Getting the Right Time to Make an Approach – When is the best time to approach these groups? Should those with policy ideas wait until there is a policy crisis such as an environmental disaster, a mass shooting, a downturn in the economy, or news reports on the inadequacy of our schools? Indeed, is it possible to manufacture a good time by a media campaign around some research that brings people’s attention to the problem? And what role do the “cycles” of government such as the annual state of the union, the budget, Congressional hearings, and other standard regimens play?
What kind of Analysis should the Innovator Present? – What kind of information should the policy innovator provide decision-makers? Should there be a fully worked out set of budget estimates or policy impacts available? Should the innovator be able to point to states or localities that have tried the policy idea? What kind of evidence is persuasive? Should the policy innovator try to anticipate the politics surrounding a new policy idea or simply present a great idea? Should the innovator think about the policy tool that will be used: grants, regulations, mandates, public-private partnerships, market creation, disclosure, tax expenditures, or loan guarantees?

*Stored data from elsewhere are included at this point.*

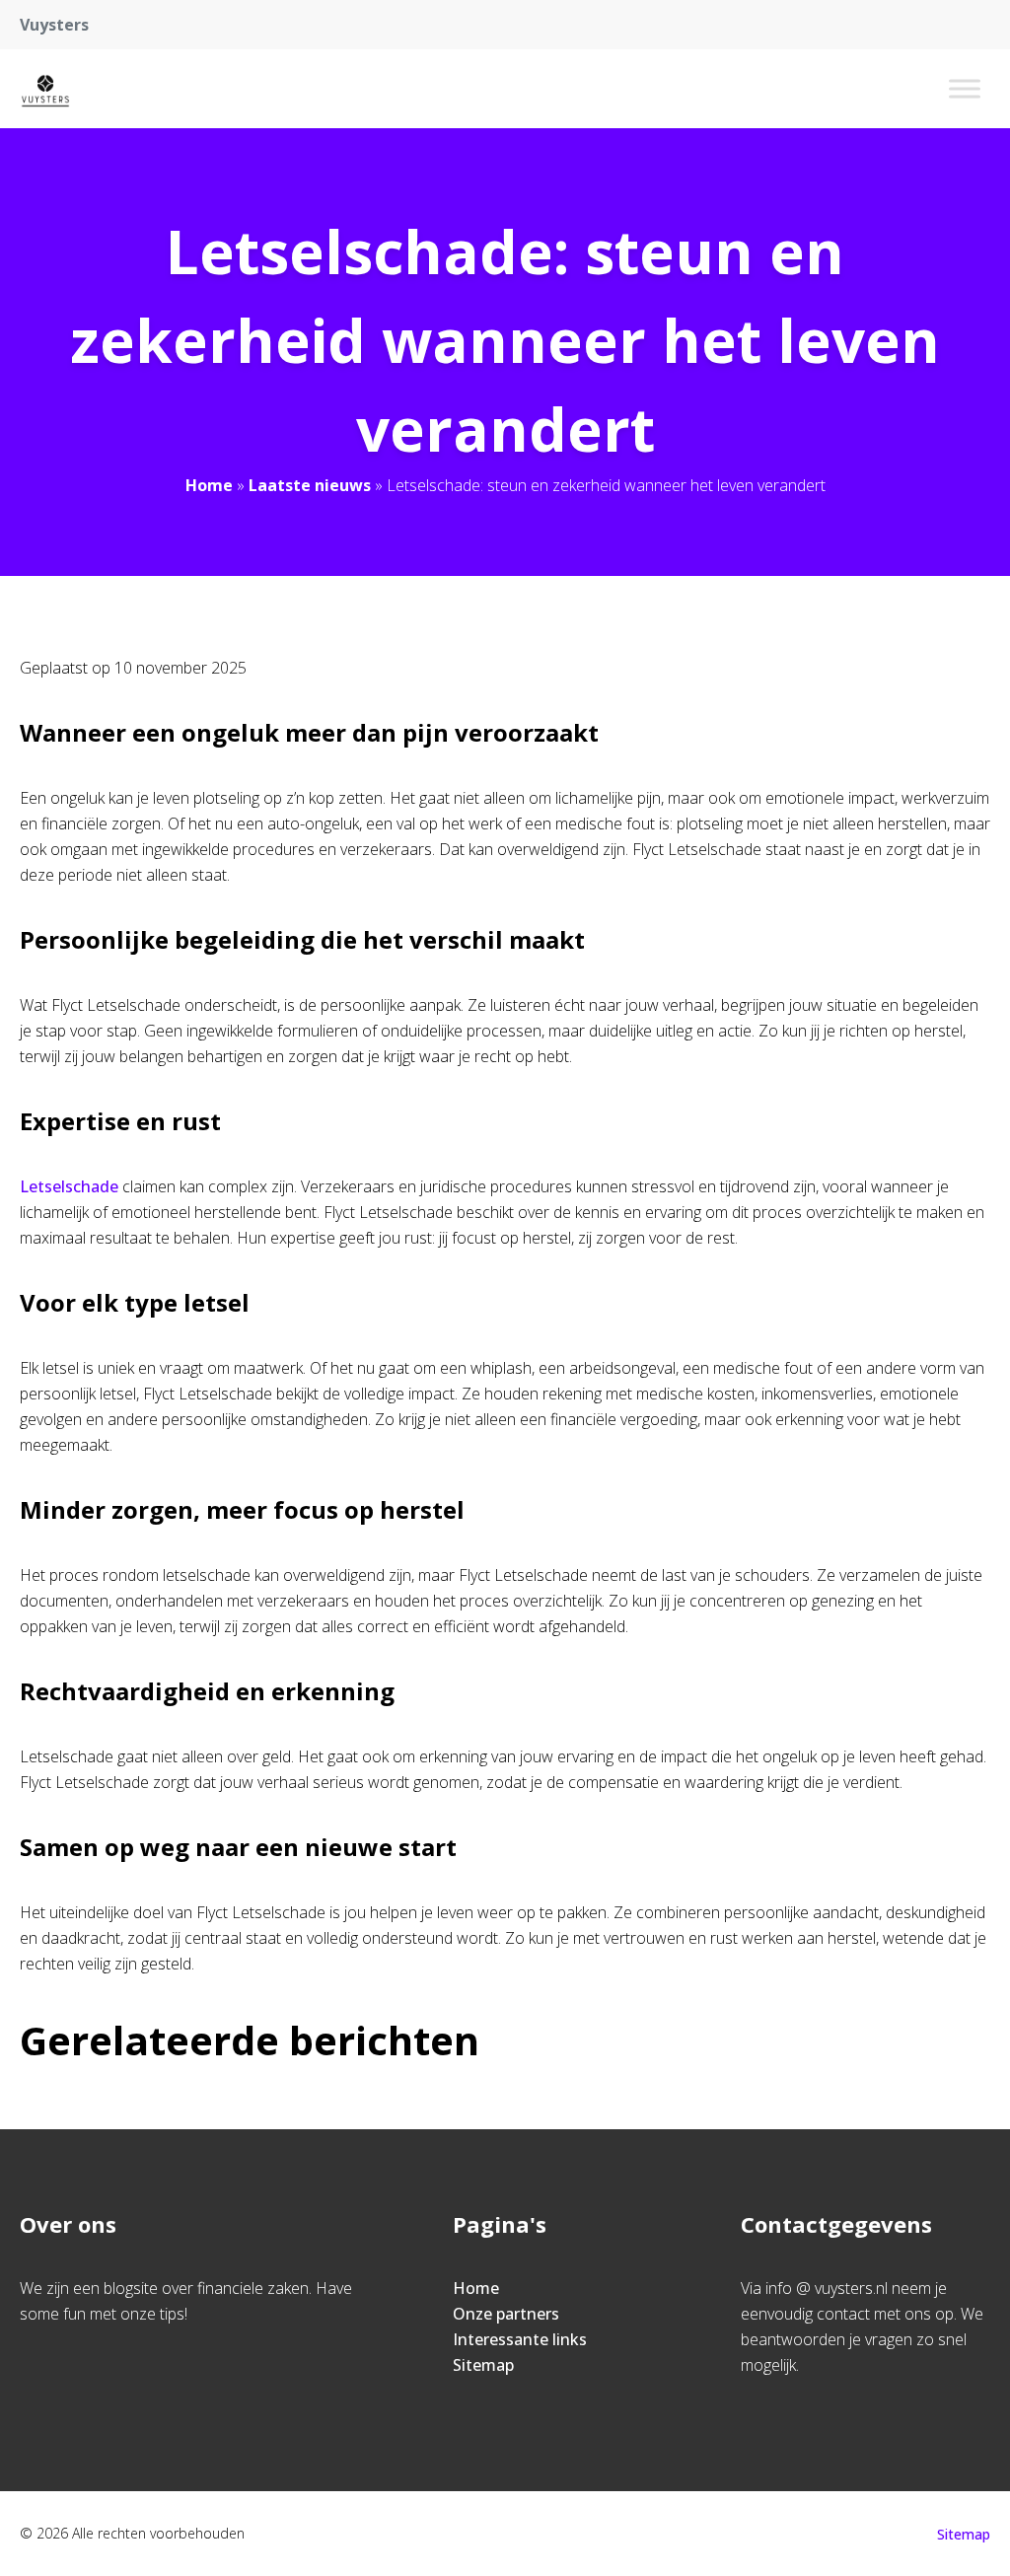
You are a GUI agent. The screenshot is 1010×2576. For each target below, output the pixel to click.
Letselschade (69, 1186)
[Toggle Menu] (964, 88)
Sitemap (483, 2365)
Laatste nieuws (310, 485)
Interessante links (520, 2339)
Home (209, 485)
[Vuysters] (45, 88)
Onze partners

What Kind of Allies Does the Innovator Need? – Should the innovator get a lot of academics to endorse the proposal? Or is it better to find some politicians –governors, state or local legislators, or lobbyists – who are advocates for the idea?
Some Case Studies of Innovation – The panel will discuss some examples where innovation succeeded and where it failed. Panelists will use these arguments to indicate what works and what does not work.